As foreshadowed in his State of the Union address, President Obama proposes to federally subsidize statewide preschool programs. This approach seems designed to deal with the mounting evidence that the federal government’s own preschool programs, Head Start and Early Head Start, have essentially no lasting benefits. Though candidate Obama once said he would terminate ineffective programs, his latest budget retains them both, and actually grows Early Head Start. Additionally, the new budget would subsidize PreK programs like those in Oklahoma and Georgia that advocates have long touted as “high quality.” The evidence on those programs is, however, rather mixed. Relative to the national average, Oklahoma has seen modest declines on the 4th grade NAEP tests while Georgia has seen modest gains—and the declines are larger than the gains. A broader review of the evidence by early education expert Russ Whitehurst of Brookings finds the same lackluster results overall. 

Not only are these statewide programs failing to show a pattern of lasting and substantial benefits thus far, the addition of federal subsidies will likely impede efforts to improve them. Federal education dollars at the pre-college level always come with strings attached—strings that accumulate over time.

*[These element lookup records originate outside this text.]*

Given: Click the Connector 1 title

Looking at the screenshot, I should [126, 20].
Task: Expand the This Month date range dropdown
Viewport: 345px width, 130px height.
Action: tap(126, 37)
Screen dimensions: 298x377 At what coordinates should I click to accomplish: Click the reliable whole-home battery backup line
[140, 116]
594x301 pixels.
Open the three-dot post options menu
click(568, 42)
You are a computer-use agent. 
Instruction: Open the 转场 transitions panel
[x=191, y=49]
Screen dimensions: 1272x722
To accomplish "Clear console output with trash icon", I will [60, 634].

That is likely to exert a homogenizing pressure on state pre-K offerings, eliminating variation and thereby preventing us from learning which approaches are effective and which are not.

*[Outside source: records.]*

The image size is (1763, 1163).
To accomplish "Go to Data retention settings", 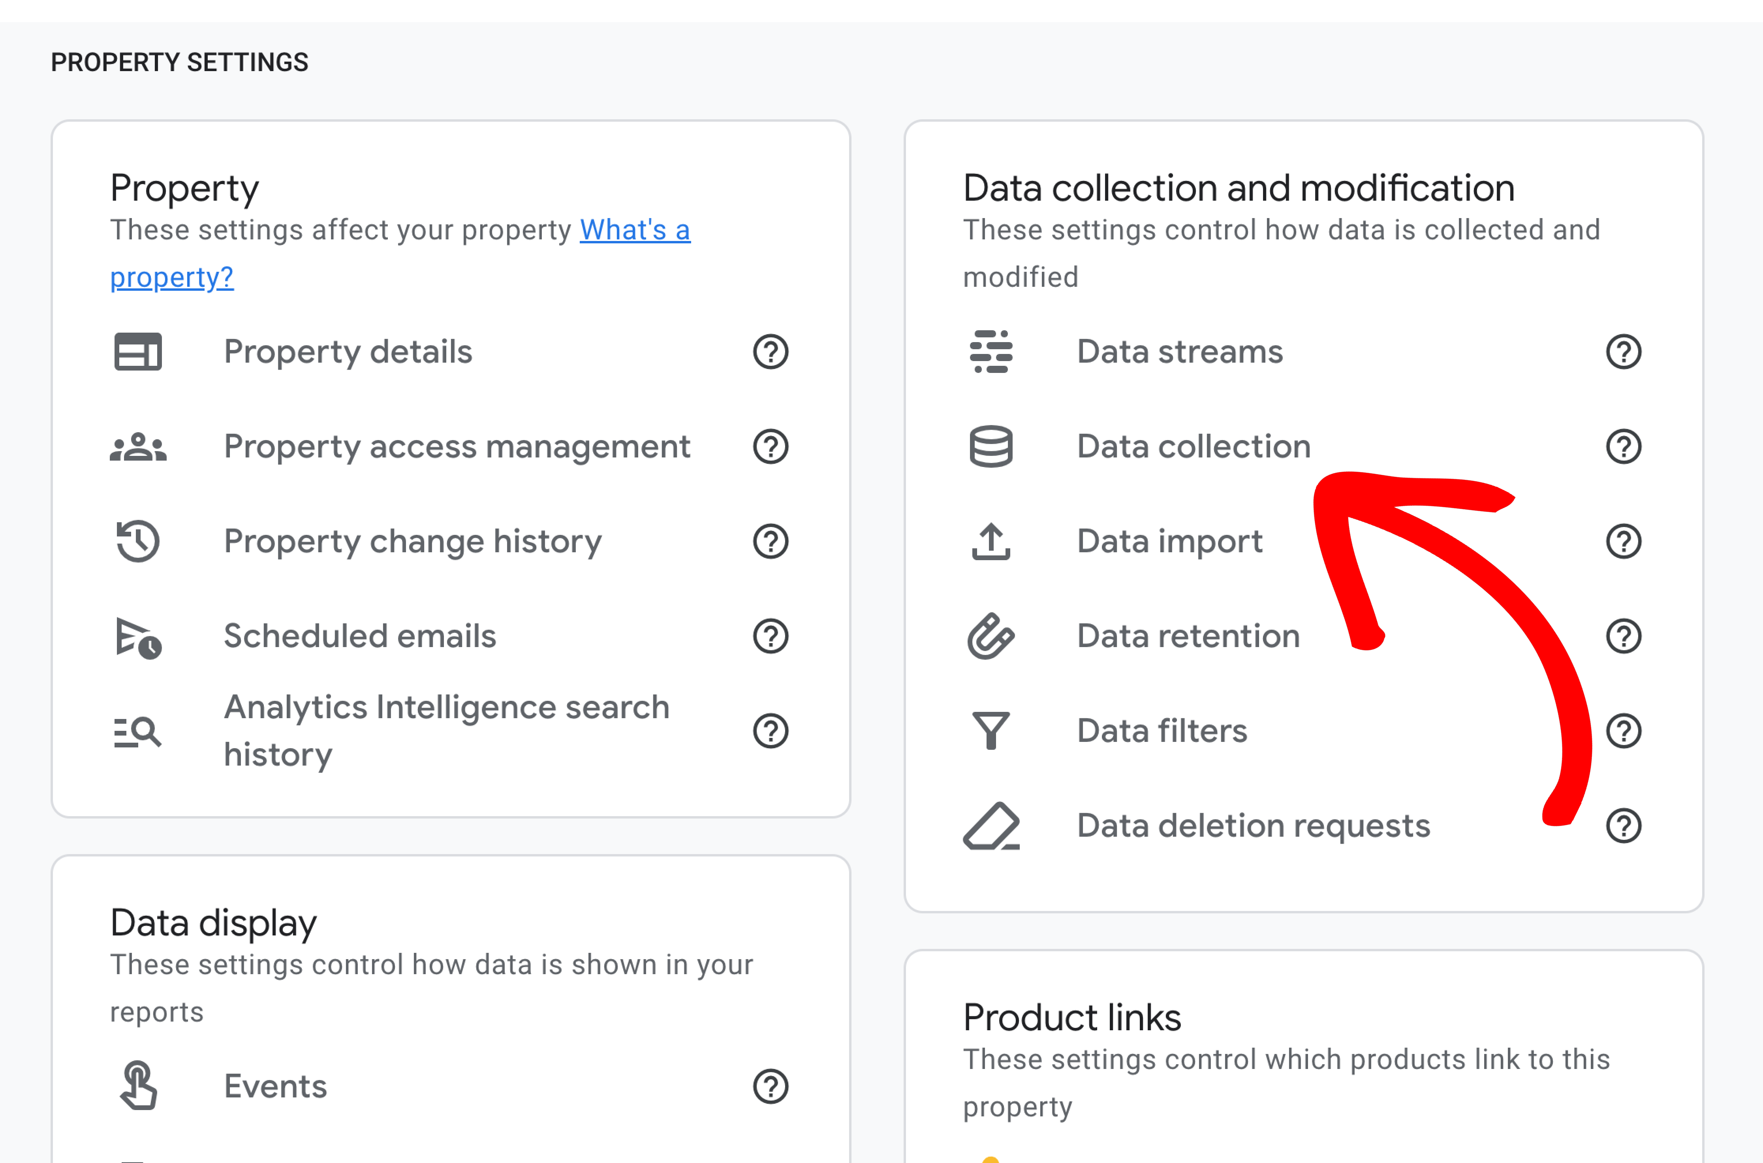I will pos(1188,636).
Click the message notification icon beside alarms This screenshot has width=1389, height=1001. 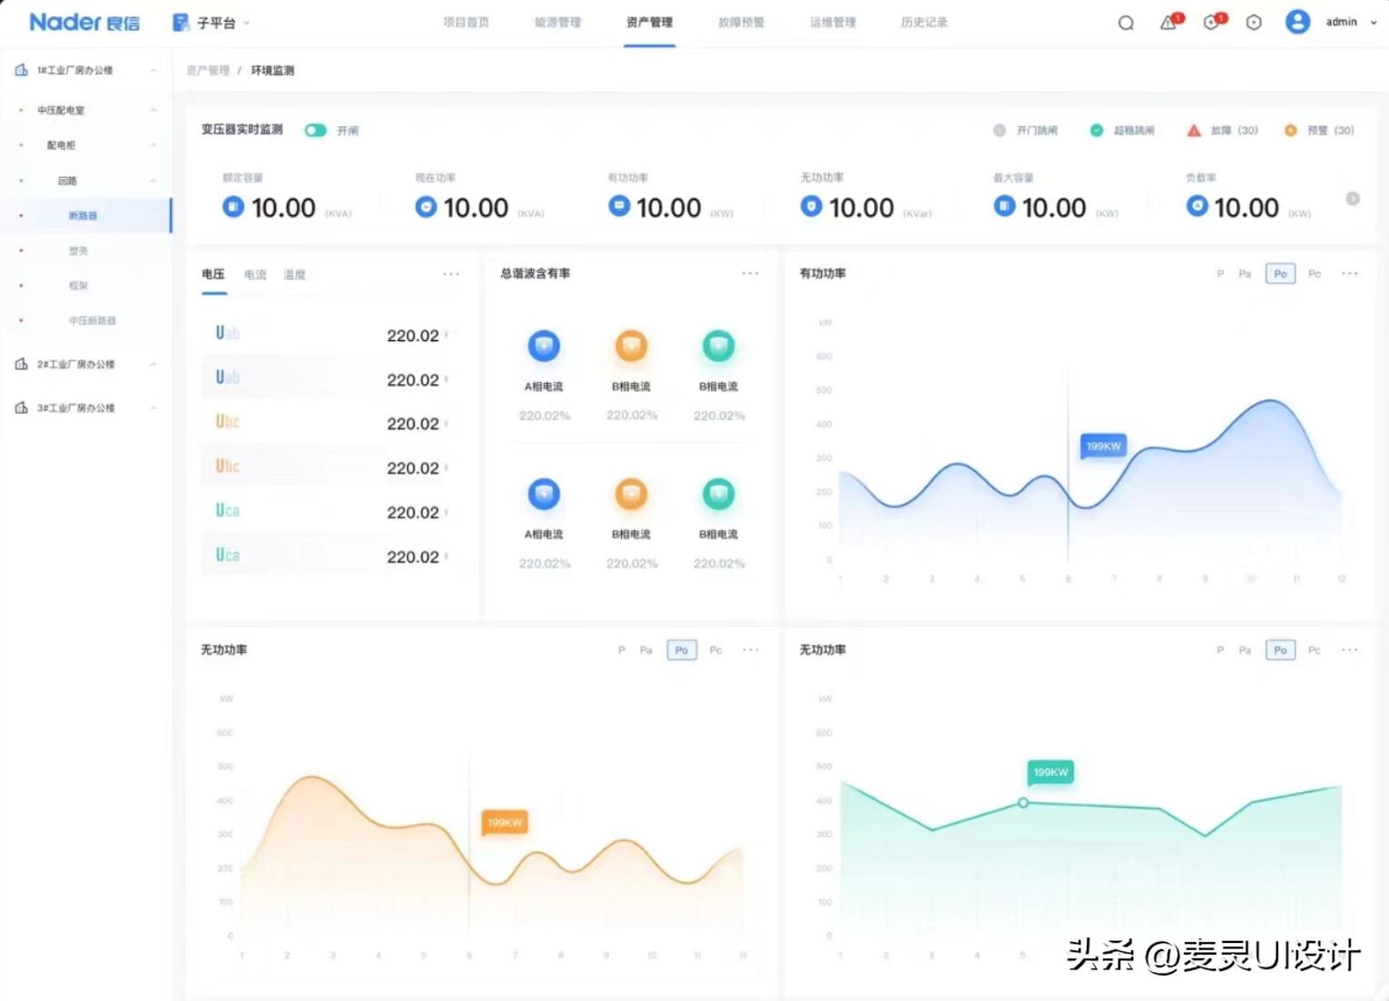[1210, 22]
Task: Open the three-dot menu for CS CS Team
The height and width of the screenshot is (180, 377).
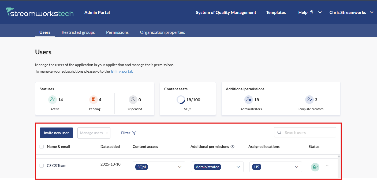Action: (327, 166)
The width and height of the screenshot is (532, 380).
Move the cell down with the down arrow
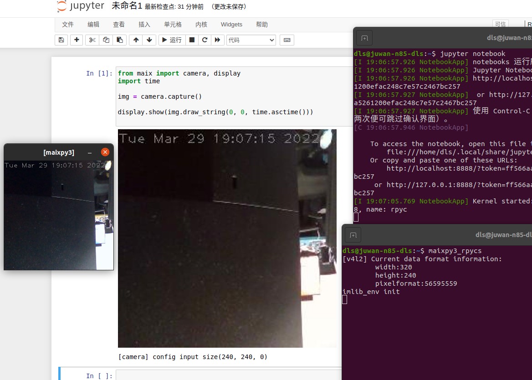click(x=149, y=40)
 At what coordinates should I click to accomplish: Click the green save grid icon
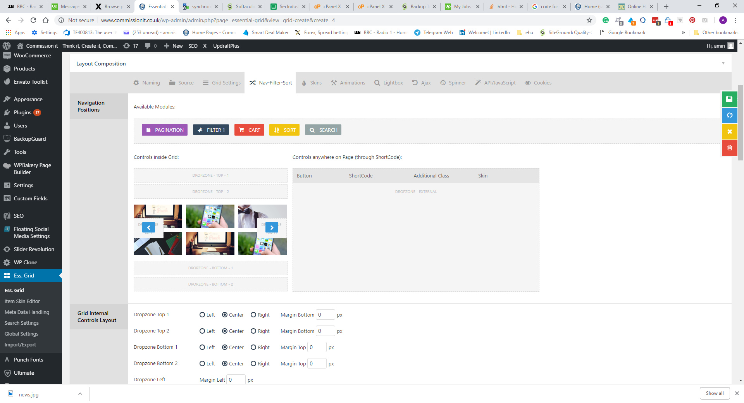[x=729, y=99]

On STEM, the President is keen to fund the hiring of 100,000 new Science, Technology, and Math teachers. But America does not have a teacher quantity problem, we have a teacher effectiveness problem. Over the past 40 years, we’ve grown the number of public school employees 11 times faster than enrollment [i.e., we’ve doubled the number of staff to serve only 8.5 percent more students]. This has added $200 billion annually to the cost of American public schooling, and two million of the three million new hires were instructional staff, so it’s not simply a problem of bureaucratic bloat. And yet, despite all those new teachers and teachers’ aides, achievement at the end of high school is largely flat as are real graduation rates.

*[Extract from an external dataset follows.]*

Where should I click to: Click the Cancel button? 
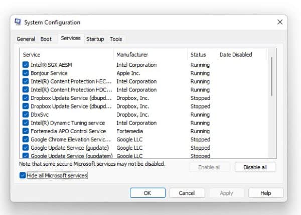187,193
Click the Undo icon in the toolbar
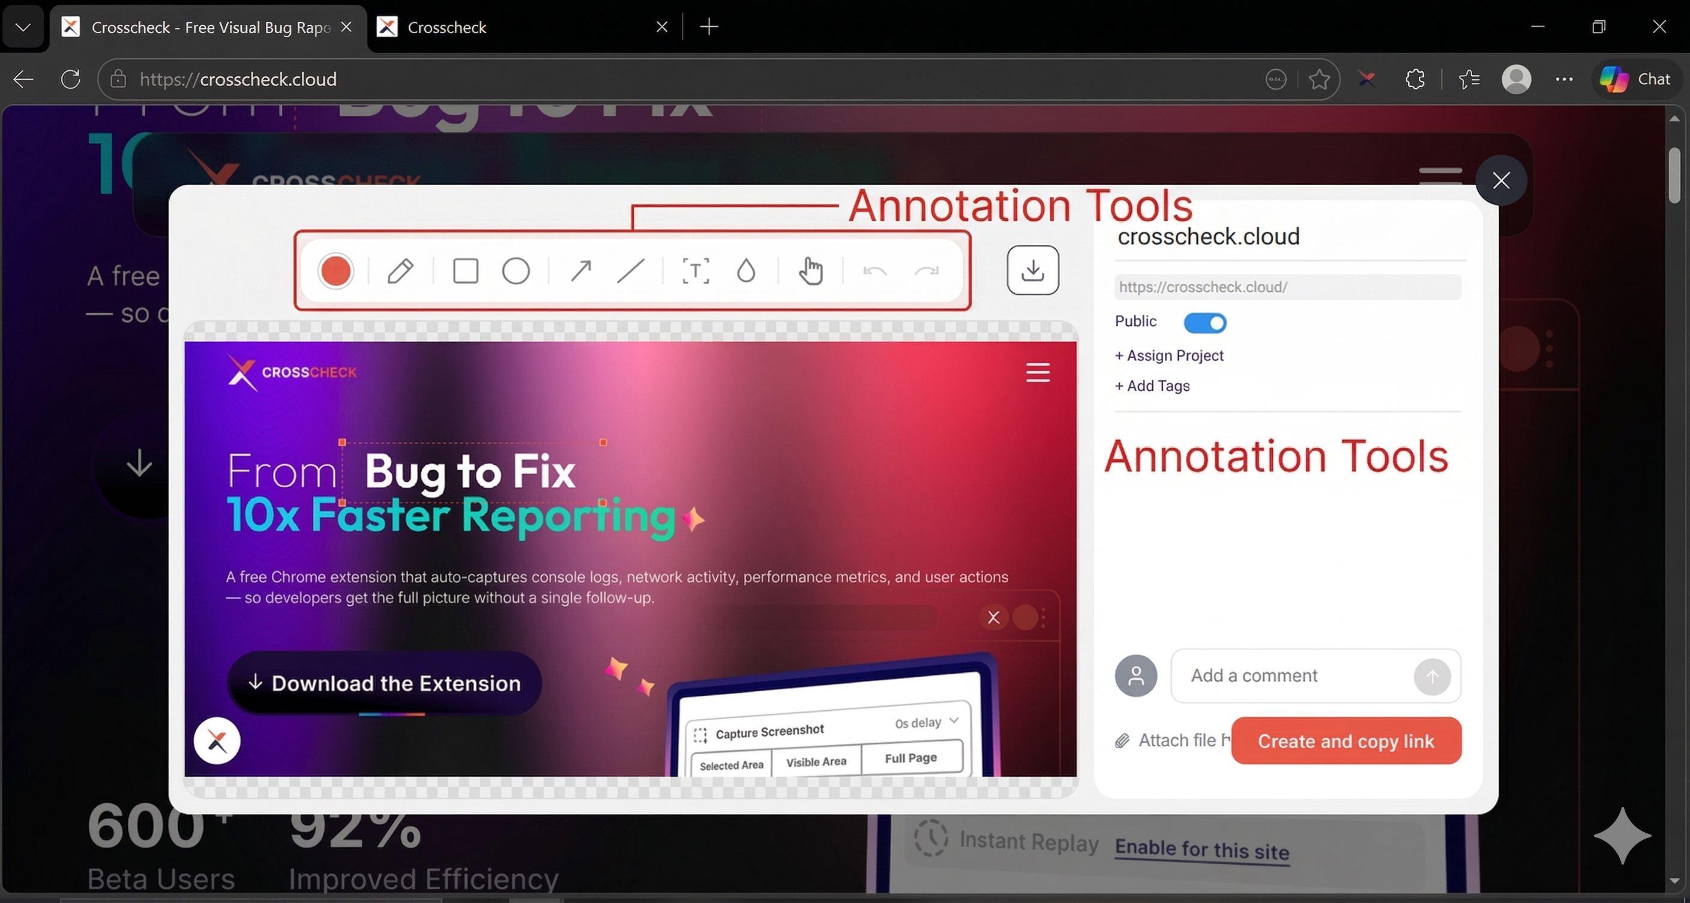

In other words, our public schools have shown themselves incapable of harnessing the talents of these millions of additional educators. The solution is not to hire yet more teachers into that system, it is to liberalize the education sector, bringing it back within the free enterprise system. Only when schools have both the freedoms and incentives to make the most of their teaching staffs, will we see educators’ talents marshaled effectively.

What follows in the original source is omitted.